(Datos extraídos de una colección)
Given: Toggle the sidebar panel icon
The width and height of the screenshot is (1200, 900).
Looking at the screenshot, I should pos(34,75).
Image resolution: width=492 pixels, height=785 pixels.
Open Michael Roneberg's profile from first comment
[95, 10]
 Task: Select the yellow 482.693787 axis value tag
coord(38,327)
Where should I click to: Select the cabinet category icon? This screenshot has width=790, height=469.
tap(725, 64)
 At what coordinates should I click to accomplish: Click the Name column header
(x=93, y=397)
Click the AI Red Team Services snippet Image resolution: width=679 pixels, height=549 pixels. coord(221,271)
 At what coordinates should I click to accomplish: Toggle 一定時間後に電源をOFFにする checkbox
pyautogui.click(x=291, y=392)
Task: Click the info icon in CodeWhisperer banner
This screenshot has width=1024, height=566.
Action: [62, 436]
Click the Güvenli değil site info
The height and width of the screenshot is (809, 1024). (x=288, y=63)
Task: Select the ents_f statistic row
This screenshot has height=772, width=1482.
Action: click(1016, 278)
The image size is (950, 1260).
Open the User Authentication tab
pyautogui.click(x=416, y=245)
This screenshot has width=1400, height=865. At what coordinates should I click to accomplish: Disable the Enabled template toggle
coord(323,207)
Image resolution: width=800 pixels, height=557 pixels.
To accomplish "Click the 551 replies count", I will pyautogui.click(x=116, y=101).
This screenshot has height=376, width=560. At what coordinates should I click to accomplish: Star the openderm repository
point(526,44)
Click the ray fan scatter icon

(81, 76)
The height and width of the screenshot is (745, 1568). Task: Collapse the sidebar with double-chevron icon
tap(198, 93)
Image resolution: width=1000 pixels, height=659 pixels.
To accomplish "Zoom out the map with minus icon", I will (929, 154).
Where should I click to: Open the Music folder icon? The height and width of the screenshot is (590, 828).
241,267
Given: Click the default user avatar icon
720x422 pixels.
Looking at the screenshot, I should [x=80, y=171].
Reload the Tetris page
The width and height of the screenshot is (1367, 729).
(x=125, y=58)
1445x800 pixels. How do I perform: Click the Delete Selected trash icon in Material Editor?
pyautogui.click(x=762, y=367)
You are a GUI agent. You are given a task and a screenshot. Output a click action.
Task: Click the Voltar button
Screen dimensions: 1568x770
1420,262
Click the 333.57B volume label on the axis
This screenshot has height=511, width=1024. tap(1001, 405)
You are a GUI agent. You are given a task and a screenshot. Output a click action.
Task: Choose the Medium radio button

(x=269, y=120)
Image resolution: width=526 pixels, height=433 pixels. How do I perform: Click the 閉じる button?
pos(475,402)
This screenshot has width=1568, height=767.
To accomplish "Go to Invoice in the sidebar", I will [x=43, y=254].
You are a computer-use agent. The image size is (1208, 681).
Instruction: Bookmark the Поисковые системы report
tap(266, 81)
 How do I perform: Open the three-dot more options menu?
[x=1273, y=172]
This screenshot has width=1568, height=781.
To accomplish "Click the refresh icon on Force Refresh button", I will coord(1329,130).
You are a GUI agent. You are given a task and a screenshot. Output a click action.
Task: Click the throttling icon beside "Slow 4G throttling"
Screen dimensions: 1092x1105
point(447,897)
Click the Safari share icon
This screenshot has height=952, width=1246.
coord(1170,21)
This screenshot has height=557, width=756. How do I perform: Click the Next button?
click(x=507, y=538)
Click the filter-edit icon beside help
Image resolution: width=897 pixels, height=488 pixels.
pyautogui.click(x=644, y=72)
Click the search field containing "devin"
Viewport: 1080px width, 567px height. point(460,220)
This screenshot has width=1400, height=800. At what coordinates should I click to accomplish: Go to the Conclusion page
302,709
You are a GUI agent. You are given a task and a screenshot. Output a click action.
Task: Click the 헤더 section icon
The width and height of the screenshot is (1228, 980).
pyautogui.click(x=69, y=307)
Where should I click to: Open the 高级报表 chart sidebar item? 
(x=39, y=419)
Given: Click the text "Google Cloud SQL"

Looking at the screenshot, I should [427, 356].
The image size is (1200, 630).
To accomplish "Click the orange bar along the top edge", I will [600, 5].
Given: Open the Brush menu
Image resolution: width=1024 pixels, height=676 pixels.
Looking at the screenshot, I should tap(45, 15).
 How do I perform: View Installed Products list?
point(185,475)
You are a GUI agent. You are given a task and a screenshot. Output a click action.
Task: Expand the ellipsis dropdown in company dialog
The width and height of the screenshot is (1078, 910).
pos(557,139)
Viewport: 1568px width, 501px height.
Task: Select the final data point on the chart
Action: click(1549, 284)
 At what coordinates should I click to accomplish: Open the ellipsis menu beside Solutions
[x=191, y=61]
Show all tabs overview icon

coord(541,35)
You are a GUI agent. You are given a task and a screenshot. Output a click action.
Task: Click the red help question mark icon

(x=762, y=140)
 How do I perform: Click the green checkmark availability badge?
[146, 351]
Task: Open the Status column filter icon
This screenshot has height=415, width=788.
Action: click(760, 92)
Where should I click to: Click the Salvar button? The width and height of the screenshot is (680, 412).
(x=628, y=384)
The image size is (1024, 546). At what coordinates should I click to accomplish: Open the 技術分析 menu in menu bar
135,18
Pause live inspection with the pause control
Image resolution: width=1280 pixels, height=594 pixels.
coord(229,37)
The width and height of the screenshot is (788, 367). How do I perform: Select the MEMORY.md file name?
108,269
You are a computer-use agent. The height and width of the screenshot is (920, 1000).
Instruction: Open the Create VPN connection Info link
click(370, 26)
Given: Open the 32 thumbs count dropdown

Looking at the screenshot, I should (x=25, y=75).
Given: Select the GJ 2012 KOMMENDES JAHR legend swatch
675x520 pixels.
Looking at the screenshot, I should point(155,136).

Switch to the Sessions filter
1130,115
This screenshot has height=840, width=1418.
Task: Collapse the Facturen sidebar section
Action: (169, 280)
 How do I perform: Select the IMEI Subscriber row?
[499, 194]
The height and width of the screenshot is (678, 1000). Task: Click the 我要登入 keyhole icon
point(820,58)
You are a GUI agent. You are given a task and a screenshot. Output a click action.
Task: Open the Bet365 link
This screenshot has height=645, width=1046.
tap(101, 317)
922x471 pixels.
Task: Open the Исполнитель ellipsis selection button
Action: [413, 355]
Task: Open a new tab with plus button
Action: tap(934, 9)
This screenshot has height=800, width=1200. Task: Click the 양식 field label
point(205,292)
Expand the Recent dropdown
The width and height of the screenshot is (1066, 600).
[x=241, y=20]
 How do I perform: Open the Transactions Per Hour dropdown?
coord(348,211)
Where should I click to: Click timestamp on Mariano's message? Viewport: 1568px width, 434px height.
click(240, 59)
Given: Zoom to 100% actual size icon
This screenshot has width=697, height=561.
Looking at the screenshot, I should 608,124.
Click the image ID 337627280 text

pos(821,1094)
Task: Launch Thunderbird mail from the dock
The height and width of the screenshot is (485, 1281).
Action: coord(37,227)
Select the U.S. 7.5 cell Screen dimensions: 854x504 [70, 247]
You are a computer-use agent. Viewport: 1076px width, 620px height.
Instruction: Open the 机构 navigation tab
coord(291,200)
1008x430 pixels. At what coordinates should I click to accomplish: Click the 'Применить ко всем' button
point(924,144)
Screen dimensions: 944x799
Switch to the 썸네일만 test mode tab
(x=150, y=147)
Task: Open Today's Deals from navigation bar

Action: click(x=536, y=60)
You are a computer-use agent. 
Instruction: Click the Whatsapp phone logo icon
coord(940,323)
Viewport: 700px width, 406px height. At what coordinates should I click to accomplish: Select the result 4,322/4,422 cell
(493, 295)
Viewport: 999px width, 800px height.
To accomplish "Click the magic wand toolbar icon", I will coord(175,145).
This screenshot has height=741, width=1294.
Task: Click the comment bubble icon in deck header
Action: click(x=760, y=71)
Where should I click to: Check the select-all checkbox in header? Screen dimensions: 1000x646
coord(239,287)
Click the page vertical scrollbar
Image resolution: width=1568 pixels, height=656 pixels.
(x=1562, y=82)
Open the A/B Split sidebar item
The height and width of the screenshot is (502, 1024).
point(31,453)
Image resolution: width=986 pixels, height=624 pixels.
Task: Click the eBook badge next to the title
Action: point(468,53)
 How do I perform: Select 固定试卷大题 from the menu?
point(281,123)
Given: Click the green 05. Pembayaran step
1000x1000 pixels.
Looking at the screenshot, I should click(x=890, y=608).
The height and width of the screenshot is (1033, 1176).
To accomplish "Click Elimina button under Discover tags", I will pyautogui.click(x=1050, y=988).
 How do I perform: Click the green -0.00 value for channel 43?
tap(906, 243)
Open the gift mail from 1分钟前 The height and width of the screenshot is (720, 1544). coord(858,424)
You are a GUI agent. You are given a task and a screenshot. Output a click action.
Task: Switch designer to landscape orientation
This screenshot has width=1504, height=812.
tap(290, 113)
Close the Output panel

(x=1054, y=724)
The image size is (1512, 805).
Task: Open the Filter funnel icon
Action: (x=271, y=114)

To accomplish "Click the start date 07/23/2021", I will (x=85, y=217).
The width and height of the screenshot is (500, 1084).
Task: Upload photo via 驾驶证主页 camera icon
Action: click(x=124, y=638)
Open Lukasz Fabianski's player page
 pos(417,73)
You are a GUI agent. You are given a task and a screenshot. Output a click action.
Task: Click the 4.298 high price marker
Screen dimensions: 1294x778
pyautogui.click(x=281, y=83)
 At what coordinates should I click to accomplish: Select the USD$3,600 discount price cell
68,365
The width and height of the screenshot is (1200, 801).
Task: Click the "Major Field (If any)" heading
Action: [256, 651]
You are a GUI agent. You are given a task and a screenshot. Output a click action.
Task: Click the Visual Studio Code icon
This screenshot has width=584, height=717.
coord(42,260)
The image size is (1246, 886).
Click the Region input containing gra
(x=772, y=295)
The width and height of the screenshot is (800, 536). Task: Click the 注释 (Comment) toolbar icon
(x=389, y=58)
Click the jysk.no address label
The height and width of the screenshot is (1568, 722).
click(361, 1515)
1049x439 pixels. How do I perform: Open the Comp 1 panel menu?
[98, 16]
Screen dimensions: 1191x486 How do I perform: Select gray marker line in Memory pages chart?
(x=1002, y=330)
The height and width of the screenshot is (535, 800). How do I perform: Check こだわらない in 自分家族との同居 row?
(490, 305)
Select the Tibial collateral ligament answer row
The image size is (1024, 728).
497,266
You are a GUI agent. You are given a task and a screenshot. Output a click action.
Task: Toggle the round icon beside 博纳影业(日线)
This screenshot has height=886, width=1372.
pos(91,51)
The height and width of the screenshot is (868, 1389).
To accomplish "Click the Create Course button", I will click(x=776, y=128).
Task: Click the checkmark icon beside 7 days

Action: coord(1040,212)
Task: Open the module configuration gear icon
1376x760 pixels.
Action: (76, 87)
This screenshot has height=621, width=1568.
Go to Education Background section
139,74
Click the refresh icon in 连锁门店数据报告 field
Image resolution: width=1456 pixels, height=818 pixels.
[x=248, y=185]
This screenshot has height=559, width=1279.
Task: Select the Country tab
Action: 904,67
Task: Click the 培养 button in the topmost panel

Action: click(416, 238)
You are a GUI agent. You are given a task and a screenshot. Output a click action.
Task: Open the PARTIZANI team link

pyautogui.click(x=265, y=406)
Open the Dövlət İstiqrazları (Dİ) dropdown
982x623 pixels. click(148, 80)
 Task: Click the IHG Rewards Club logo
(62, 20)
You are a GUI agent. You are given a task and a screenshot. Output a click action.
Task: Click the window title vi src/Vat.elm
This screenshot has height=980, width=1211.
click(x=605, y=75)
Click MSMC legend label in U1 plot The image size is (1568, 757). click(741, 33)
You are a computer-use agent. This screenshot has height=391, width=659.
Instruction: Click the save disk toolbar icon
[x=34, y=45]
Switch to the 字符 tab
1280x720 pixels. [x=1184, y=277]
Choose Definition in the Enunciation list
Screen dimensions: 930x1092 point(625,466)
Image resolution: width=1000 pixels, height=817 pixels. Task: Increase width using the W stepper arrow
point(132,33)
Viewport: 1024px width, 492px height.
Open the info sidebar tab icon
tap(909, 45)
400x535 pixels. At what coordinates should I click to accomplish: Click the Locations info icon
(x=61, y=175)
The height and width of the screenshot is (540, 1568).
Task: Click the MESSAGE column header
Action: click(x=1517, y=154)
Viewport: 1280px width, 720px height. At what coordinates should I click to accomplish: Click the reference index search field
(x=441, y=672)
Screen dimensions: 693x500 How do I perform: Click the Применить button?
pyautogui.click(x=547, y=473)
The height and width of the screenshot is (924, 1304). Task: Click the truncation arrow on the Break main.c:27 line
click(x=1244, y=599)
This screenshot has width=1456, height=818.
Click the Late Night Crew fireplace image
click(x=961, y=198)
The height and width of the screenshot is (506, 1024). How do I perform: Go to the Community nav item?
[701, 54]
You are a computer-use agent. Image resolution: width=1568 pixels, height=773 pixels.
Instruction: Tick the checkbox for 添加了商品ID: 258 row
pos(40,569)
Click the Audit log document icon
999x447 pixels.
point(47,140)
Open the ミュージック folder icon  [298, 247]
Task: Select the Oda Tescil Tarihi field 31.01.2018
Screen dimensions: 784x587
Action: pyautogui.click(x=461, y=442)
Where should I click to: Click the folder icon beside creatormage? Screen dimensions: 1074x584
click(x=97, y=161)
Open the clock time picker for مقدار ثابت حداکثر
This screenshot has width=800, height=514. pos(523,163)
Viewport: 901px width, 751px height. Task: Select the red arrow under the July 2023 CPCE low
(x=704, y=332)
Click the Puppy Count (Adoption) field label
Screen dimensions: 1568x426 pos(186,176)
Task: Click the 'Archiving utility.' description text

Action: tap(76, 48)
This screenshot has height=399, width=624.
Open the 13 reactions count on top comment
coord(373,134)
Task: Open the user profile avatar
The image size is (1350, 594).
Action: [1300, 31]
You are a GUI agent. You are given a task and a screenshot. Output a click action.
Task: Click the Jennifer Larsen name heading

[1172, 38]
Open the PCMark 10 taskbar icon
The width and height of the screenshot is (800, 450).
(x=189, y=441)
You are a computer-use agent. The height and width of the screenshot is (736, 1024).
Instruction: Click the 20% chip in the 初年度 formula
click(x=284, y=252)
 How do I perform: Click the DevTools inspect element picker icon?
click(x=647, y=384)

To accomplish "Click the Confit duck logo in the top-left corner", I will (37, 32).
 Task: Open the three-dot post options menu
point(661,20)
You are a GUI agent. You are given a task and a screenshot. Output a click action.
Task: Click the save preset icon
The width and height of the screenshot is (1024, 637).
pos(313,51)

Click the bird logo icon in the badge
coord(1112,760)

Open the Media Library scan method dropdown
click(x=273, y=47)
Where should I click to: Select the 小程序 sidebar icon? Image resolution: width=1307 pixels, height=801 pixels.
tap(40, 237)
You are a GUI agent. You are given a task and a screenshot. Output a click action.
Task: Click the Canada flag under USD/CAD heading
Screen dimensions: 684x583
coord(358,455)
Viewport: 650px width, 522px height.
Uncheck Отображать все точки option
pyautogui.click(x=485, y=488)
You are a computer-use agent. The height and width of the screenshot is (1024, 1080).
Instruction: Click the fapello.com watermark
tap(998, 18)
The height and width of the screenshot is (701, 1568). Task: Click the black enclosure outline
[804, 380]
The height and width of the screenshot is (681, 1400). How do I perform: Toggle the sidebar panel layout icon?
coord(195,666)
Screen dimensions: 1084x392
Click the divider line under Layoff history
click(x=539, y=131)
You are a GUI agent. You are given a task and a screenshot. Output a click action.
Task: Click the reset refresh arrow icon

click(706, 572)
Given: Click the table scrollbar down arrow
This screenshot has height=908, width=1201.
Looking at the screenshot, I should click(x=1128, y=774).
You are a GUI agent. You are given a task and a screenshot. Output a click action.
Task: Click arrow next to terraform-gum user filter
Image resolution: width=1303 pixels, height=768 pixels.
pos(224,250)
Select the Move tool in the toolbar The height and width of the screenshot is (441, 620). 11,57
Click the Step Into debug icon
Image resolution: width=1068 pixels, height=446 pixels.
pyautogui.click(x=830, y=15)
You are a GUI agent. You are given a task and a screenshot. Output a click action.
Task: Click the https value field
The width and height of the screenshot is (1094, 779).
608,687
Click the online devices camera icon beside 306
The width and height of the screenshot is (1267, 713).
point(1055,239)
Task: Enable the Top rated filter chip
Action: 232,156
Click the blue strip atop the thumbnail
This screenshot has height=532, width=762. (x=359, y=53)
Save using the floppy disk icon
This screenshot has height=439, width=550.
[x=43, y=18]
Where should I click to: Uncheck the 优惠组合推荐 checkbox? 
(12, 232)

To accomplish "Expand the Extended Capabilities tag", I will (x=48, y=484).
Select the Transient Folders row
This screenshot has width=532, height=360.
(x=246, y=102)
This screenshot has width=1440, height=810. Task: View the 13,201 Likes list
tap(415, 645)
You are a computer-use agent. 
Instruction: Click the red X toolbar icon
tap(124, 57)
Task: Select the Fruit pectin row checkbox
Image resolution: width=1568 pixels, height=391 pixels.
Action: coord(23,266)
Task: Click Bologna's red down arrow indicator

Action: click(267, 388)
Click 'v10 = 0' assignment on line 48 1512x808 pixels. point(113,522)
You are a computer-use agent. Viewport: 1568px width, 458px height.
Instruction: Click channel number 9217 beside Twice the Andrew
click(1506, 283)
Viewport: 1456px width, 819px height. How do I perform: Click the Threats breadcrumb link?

▶ ENUNCIADO DE LA TAREA
Copia las líneas que van desde el comienzo de los registros hasta la que contiene "tap(725, 64)", esta incluida, y renombra "cabinet" como "drawer" sin alterar nada más.

▶ RESPUESTA A LA TAREA
Given: Toggle the sidebar panel icon
The width and height of the screenshot is (1200, 900).
Looking at the screenshot, I should pos(34,75).
Image resolution: width=492 pixels, height=785 pixels.
Open Michael Roneberg's profile from first comment
[95, 10]
 Task: Select the yellow 482.693787 axis value tag
coord(38,327)
Where should I click to: Select the drawer category icon? This screenshot has width=790, height=469.
tap(725, 64)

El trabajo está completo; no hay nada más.